# Page
[start]

According to Sherman, retail competition is the US has not been a great success yet. He explained that the introduction of the restructuring lowered prices, because asset values did fall. To win the support of the incumbents for the restructuring nearly all states paid the incumbents the stranded costs. Prices since the restructuring reflected the efficient level, which made new entrance difficult. The passage of time might reduce the problem caused by the remuneration of stranded cost.

 

Discussion

 

Jules Theeuwes (ENCORE) complimented Roger Sherman with his article, which important contribution is a combination of theory and the application of the theory in practice.

 

The first question of Jules Theeuwes concerned the point made by Sherman that the current guidelines for access pricing by FCC were not sustainable. According to Theeuwes, regulated prices should be fair and should provide incentives for innovation. Theeuwes asked Sherman to explain his view on the possibility to set prices that would satisfy these restrictions.

 

Sherman answered that the bottlenecks of the current pricing guidelines could be decreased if the FCC would be more selective in rewarding network elements with the status of essential facilities. Only those elements that are needed to ensure competition should be selected as essential facilities. Entrants will then choose to invest in their own facilities. A good market analysis by FCC could therefore narrow the negative effects of the current regulation. In addition, the regulation based on the ideal network ensures that only firms that have taken perfect decisions would get reimbursed their cost. Sherman expects the access prices to go up to ensure a sufficient level of investment in the future.

[end]

# Tasks to complete
[A] In the summary of the discussion on Sherman's article, condense the paragraph beginning "Sherman answered that the bottlenecks" into a short bulleted list that keeps its main points.
[B] Write the next paragraph of the summary of the discussion on Sherman's article, picking up after its final sentence.

# Provided information
[start]

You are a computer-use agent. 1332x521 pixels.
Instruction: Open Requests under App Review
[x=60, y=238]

[end]
[start]

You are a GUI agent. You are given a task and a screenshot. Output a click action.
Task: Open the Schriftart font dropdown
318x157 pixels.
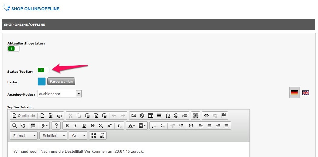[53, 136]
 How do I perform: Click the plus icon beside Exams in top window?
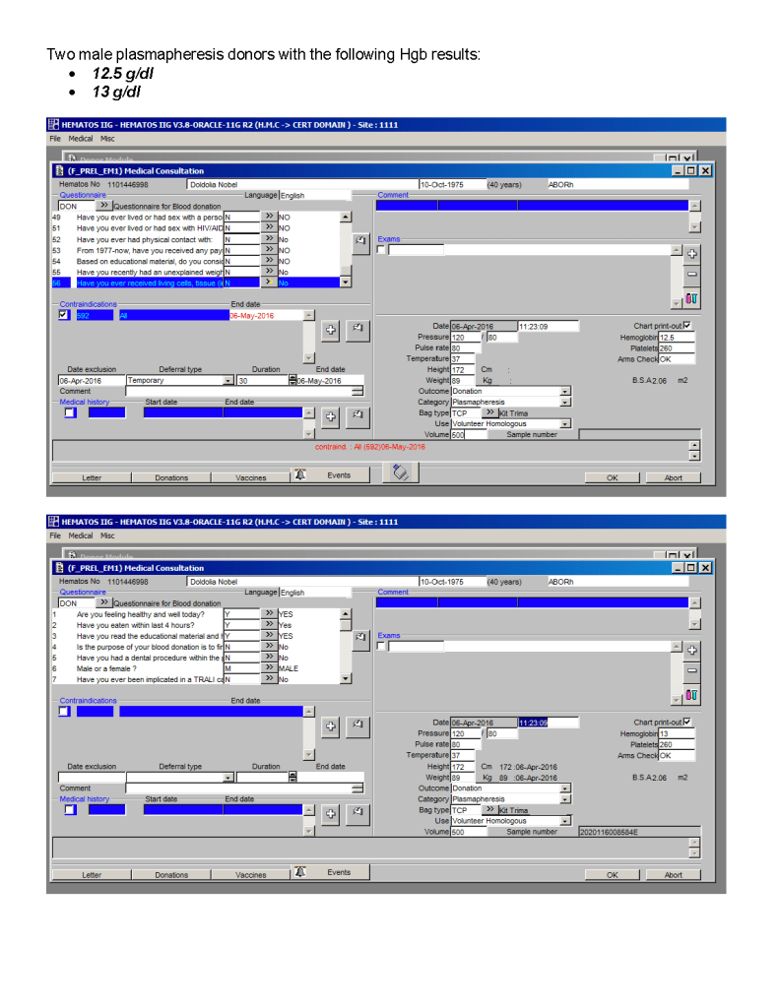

[end]

# Responses to the exercise
[A]
- The bottlenecks of the current pricing guidelines could be reduced if the FCC were more selective in granting network elements essential-facility status.
- Only elements needed to ensure competition should be classed as essential facilities, so entrants would then invest in their own facilities.
- A good market analysis by the FCC could therefore limit the negative effects of current regulation.
- Regulation based on the ideal network reimburses costs only to firms that have made perfect decisions.
- Sherman expects access prices to rise to secure enough investment in the future.

[B]
Regarding the electricity market, Jules Theeuwes said that in Europe the single European Electricity Market is a dream. He asked the opinion of Sherman on this idea of a single market, in particular: ‘are local markets good enough and how to achieve a single market?’

Sherman pointed out that a single market does not exist in the US. However, a development towards market integration can be seen. The integration of the PJM markets (PJM ensures the reliability of the largest centrally dispatched control area in North America by coordinating the electricity flow in all or parts of Delaware, Maryland, New Jersey, Ohio, Pennsylvania, Virginia, West Virginia and the District of Columbia) is a good example of this development. At this very moment, there are about 10 Regional Transmission Companies in the US. Most of them serve several states, but there are also regional transmission companies, for example, the one that serves 85 percent of the territory of the state of Texas.

 

Masja Stefanski (Ministry of Economic Affairs) asked Sherman to give his opinion about the current discussion in the Netherlands about the privatization of the network companies.

Sherman answered that the ‘transmission troubles’ suggested that public ownership of at least the transmission networks might be worthwhile to consider. On the other hand the transmission troubles could be mitigated by smart regulation of congestion. Sherman added that in the US there is a long time commitment to private ownership. Private ownership in generation works very well.

 

In addition, Martijn van Gemert (Dutch Energy Regulator) asked whether smart regulation could solve the transmission troubles.

Sherman answered that there exist smart pricing regimes for congestion, but they are complex and the investment incentive problem is still not solved. He added that regulation models could not solve all problems. He referred, as an example, to the heavy storms in Virginia where half of the electricity network was destroyed. A price-cap system would make it very difficult to restore the network.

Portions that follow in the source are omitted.